Robert Charles Billings Chair in Education
What is your interpretation of the commitments to service and interracial education? What sorts of dialogue have you encountered regarding these ideas?
During the time that I have been at Berea College I have seen, heard, and felt so much surrounding issues of service and interracial education. The commitment to these issues is strong at Berea where there is true intentionality toward helping others feel a part of a community that understands its mission and has the will to carry that mission out. What I’m really impressed with is not only the community service (i.e., HEAL, Hispanic Outreach, tutoring and mentoring, etc.) that Berea engages in, but the service learning and community-based programs (via CELTS, the Carter G. Woodson Center, the Appalachian Center, etc.) which are based on reciprocity and collaborative partnerships between Berea and Appalachian communities. This shows that Berea gets at the heart of what empowerment really is, which is not simply to give power but rather for the institution to exercise power in an attempt to help others exercise their own power. This enhances community building and strengthens the relationship between college and community and highlights that Berea is interested in working alongside folks in the Appalachian region on issues of importance.
What I have perceived thus far in my short time at Berea is that there are a good deal of people at the college working very hard to engage others and be engaged in dialogue about issues that surround inequity. One of the things I’ve noticed is that Berea strives to take an intersectional approach to issues of inequity because they see that issues are more complex than what we typically tend to see on the surface. Racial and ethnic oppression, class oppression, patriarchy, homophobia, etc., intersect to create systems of oppression that reinforce each other instead of treating these types of oppression as separate from each other. These kinds of conversations have taken place in the Appalachian Center at lunch, in the evenings, at the Carter G. Woodson Center at varied times of the day, in Phelps Stokes, and in other venues on campus. There have been so many opportunities for me to engage with these topics at Berea several times a week that I have a difficult time keeping up with all of them! I’ve honestly been blown away by the incredible resources who are my colleagues at Berea, many of whom I have met and several whom I have yet to meet. It is amazing to be at a place where there is a critical mass of people working toward understanding difficult issues with others in the community.

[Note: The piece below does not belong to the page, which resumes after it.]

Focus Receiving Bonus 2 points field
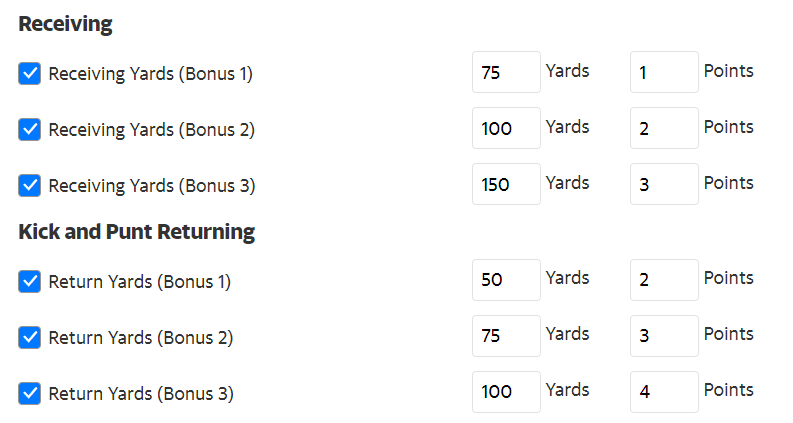 [x=664, y=129]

In my short time at Berea, I’ve seen what I consider the themes of the Great Commitments (access, service, community, equality, and human flourishing) ingrained in the fabric of the institution. What’s impressive is that Berea lives these commitments daily by giving access to education to students from historically marginalized populations, by engaging in service to the Appalachian region, by promoting the ideals of participatory democracy, and by providing a curriculum of equality and social justice.